Because of these changes, it is necessary that our curriculum reflect current technology in integrated circuits, particularly in the digital systems area. Over the past thirty years, this proposed, self-paced, laboratory has been taught as a special projects course. Enrollment has steadily increased as a result of students interest, and the impact of this course has been evidenced in the increased effective use of IC circuits in both senior design courses. The experiments outlined for this laboratory offer the student the opportunity of a "hands-on" experience with state-of-the-art technology in the areas of digital systems (MSI and LSI). In addition, the student implements theoretical concepts, presented in the lecture course, ELE 335 - Principles of Digital Systems, in a practical applications environment. The self-paced format has been extremely successful primarily because of flexibility in the laboratory scheduling for the individual student. This format has also provided to be an effective way for the student to gain maturity in field of digital system while developing individual initiative in the application of engineering principles.
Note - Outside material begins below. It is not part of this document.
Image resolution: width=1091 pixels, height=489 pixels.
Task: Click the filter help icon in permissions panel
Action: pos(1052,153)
Course Outline: Required Experiments from Practical Digital Electronics by M. Bird and R. Schmidt

  1. Logic Lab Familiarization--Introduction to the Logic Lab and Diagnostic Tools.
    • Exp. 1 - Operation
    • Exp. 2 - Logic Probe, Pulser, and Clip
  2. Individual Logic Gates--Review concepts previously presented in ELE 336 while introducing the 74XX Family of IC's.
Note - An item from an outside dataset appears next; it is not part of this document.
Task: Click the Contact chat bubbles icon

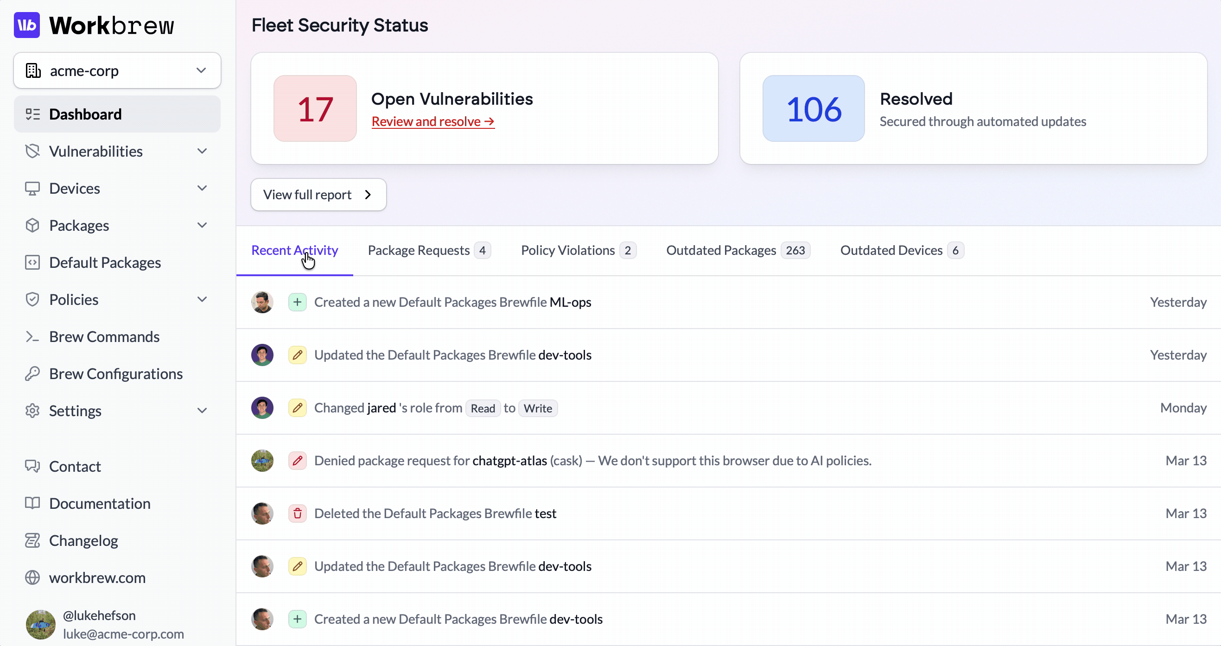Action: 32,466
    • Exp. 8 - De Mograns's Theorem
    • Exp. 9 - Exclusive OR Gate
  3. Binary Memory Elements--Present different types of Binary information storage devices.
    • Exp. 10 - RS Latch
    • Exp. 11 - D Latch and Flip-Flop
    • Exp. 12 - JK Flip-Flop
  4. Sequential Logic--Investigate the combination of individual logic gates along with memory elements to form the most general type of digital system
    • Exp. 13 - Shift-Registers
    • Exp. 14 - Asynchronous Counters
    • Exp. 15 - Synchronous Counters
    • Exp. 16 - Application of Digital Counters
  5. Data Handling Circuits--Examine circuits which alter data form and detect illegal data patterns.
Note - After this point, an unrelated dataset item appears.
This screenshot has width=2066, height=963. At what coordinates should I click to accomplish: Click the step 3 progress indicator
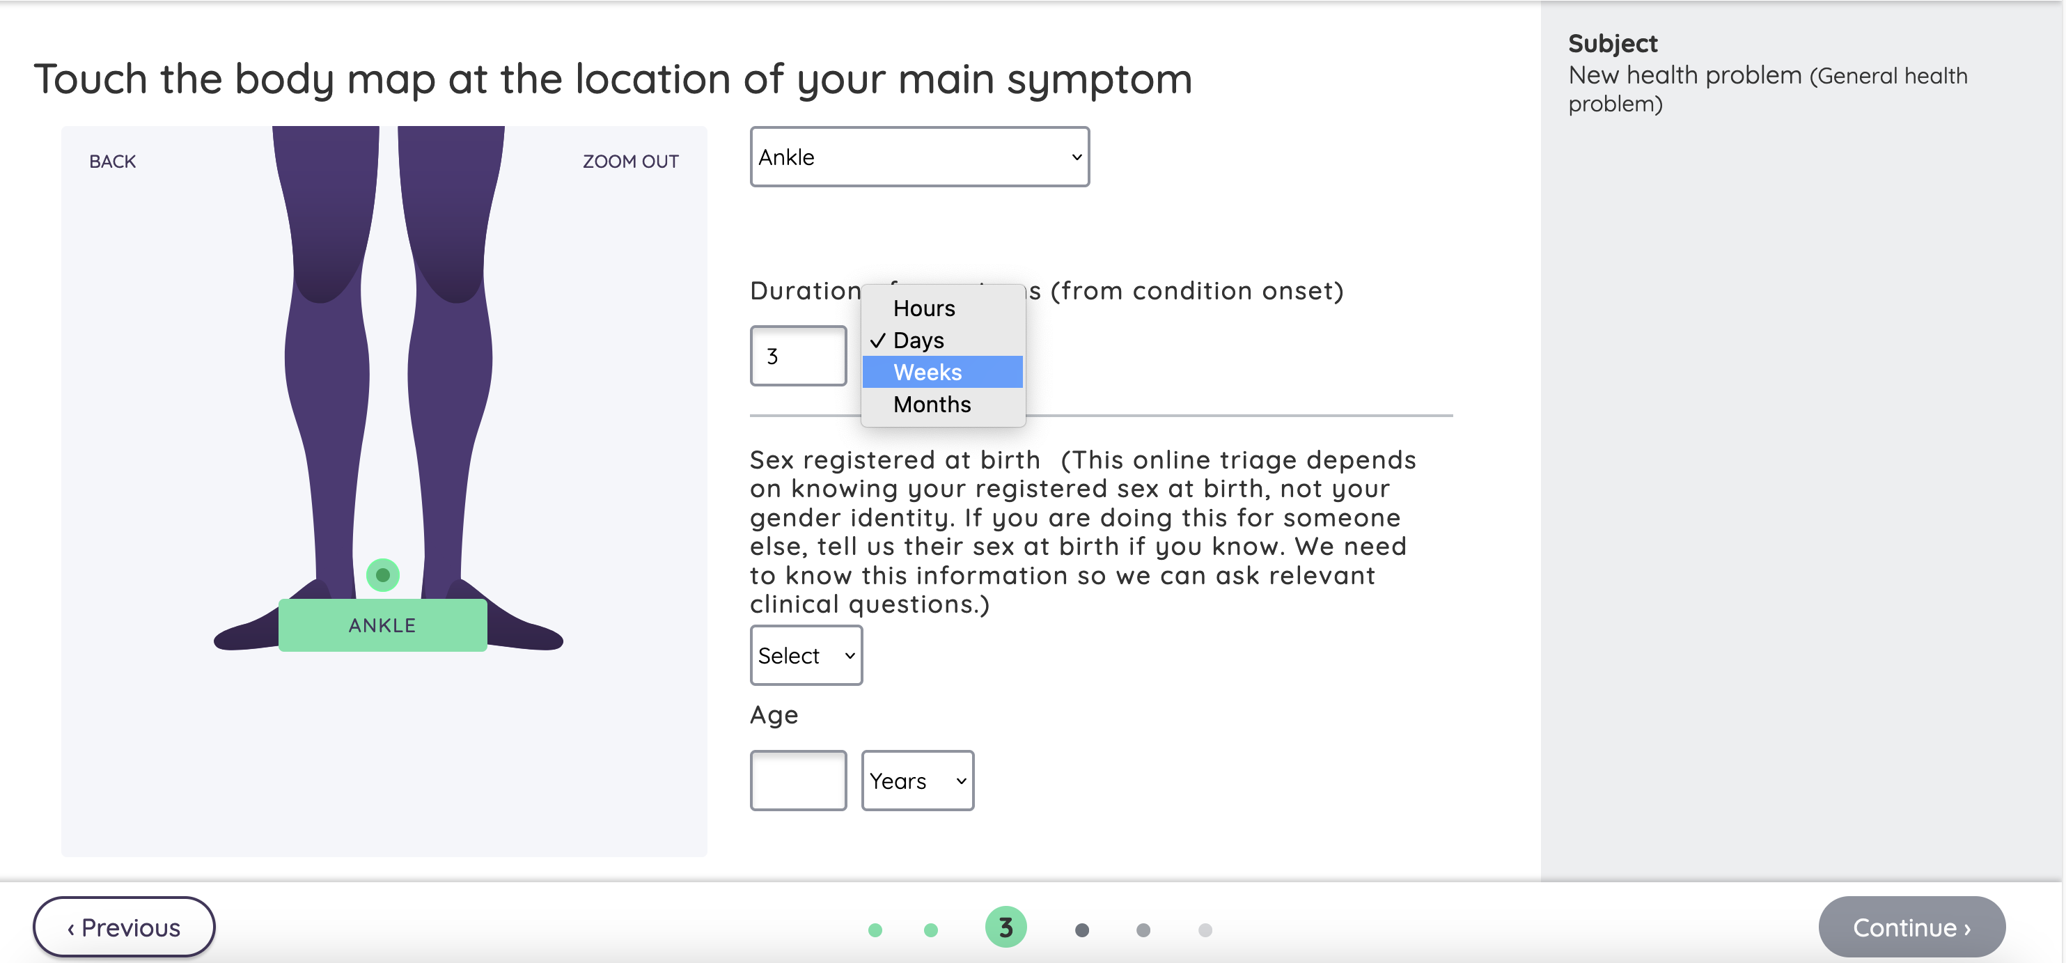pyautogui.click(x=1005, y=928)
    • Exp. 17 - Decoders and Encoders
    • Exp. 18 - Multiplexers and Demultiplexers parity generating and Checking
  6. Arithmetic Elements--Construct logic circuits capable of performing arithmetic operations.
    • Exp. 19 - Adders
    • Exp. 20 - Subtractors
    • Exp. 21 - 4 BIT A.L.U.
    • Exp. 22 - Multiplication
  7. Memories--Study the characteristics and design of Read Only (ROM) and Random Access(RAM) memory systems.
    • Exp. 23 - ROM
    • Exp. 24 - RAM
  8. Signal Conditioning Devices--Examine devices capable of modifying the duration of an enhancing the shape of digital signals.
    • Exp. 25 - Monostable Multivibrators Schmitt Triggers.